New Ruling In Lawsuit Over Blackwell Supreme Court Seat/Election

Update: After talking to a few folks, what exactly was ruled here remains unclear, and the original headline that there was a ruling against the Secretary of State is probably overly broad. Because there is no decision published as of yet and no entry on the court’s docket, some speculation is in order to put the tweet below in context.

The best guess among those familiar with this case is that the ruling was against the Secretary of State’s motion for an expedited decision. It appears those deciding the case feel the gravity of the eventual decision doesn’t need to be rushed, as there is the possibility of a remedy of making the election for this seat a fall contest.

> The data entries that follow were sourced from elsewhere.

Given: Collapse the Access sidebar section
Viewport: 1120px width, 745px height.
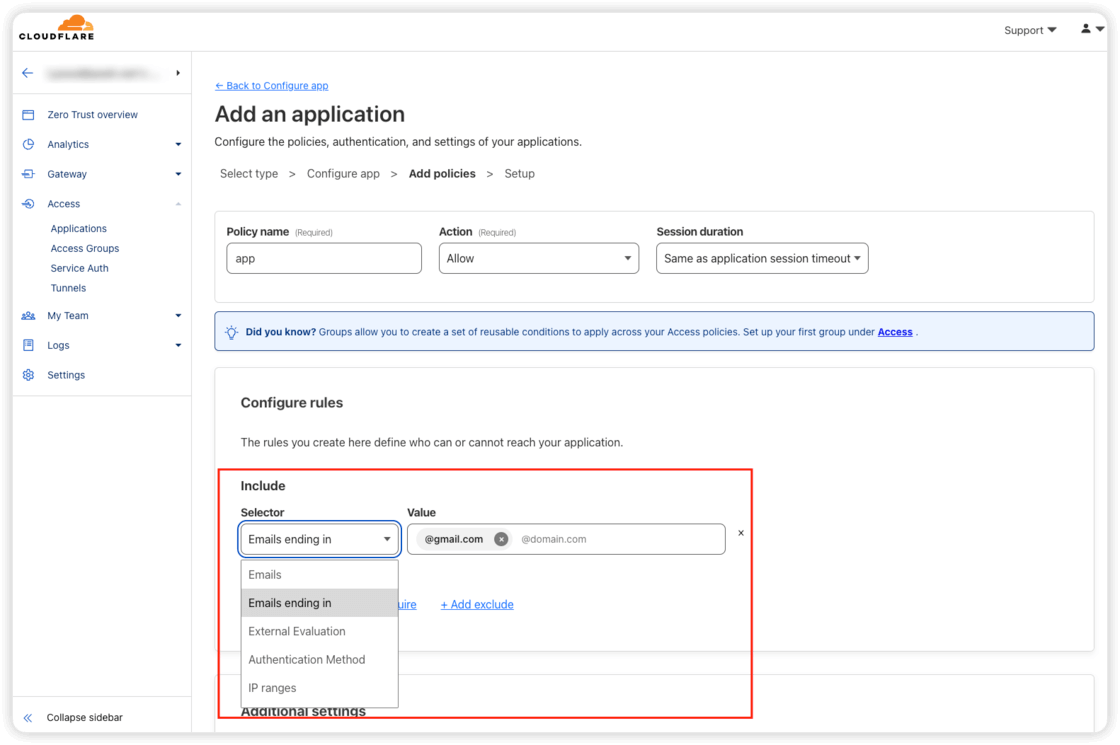Looking at the screenshot, I should pos(178,204).
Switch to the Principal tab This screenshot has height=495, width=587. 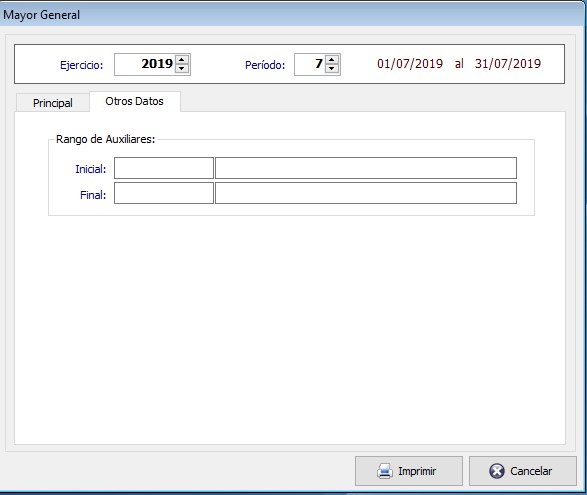(53, 103)
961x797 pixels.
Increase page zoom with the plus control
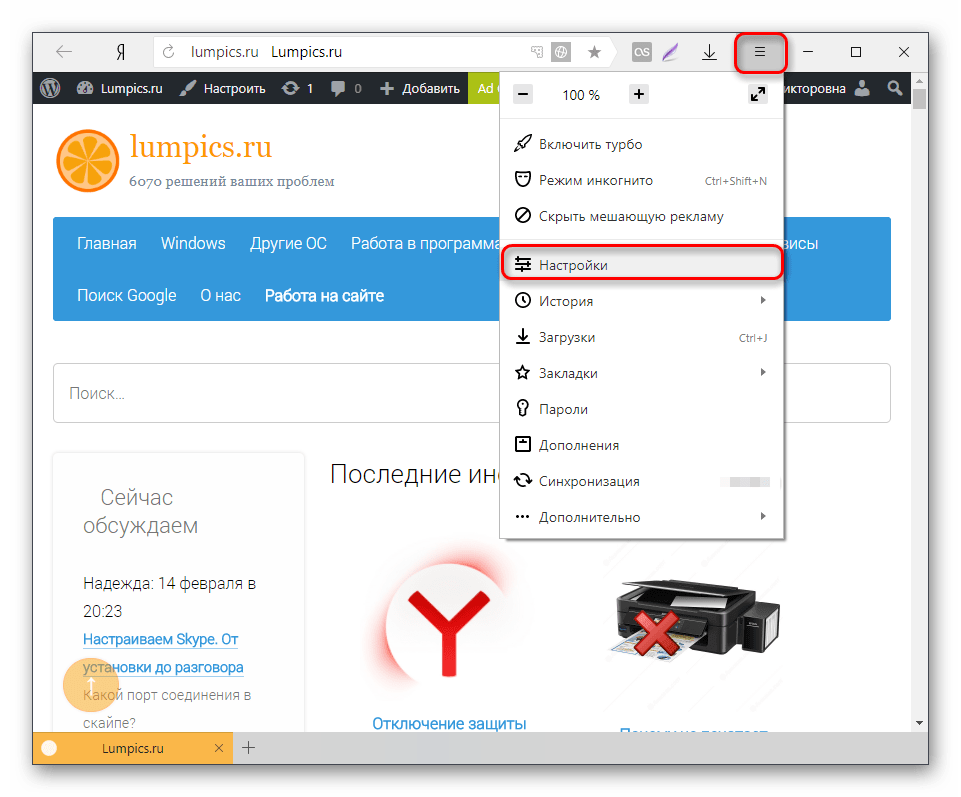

Again, all of that is speculation. We’ll sort it out in a follow up post when facts are readily available.

Original Post:

Georgia Supreme Court Justice Keith Blackwell has announced his intention to resign, but is still a member of the Supreme Court. He was up for election this year, but by announcing his intention to resign before the end of his term, one reading of law (and upheld by lower courts) is that the election for his seat is moved to 2022.

Former Congressman John Barrow and former State Representative Beth Beskin sued, claiming the election should be held as scheduled as Blackwell is still a member of the court as of the qualifying deadline. It appears the other members of the Court agree, per the AJC’s Bill Rankin.

We don’t have any more details at this point, but of note – Judicial races are decided on primary ballots. (They are non-partisan, and candidates appear on ballots of all parties and a non-partisan ballot is available if requested.)

Georgia’s primary is currently scheduled for May. Right now, the state is under a shelter in place order, and we’re not 100% sure if there’s a race for Georgia’s highest court, and if so, who those candidates will be.

Beth Beskin decided in the interim to qualify to run against sitting Justice Charlie Bethel. She remains a party to the lawsuit, and thus could presumably change races. And yes, Esther, we are sure it is Beskin.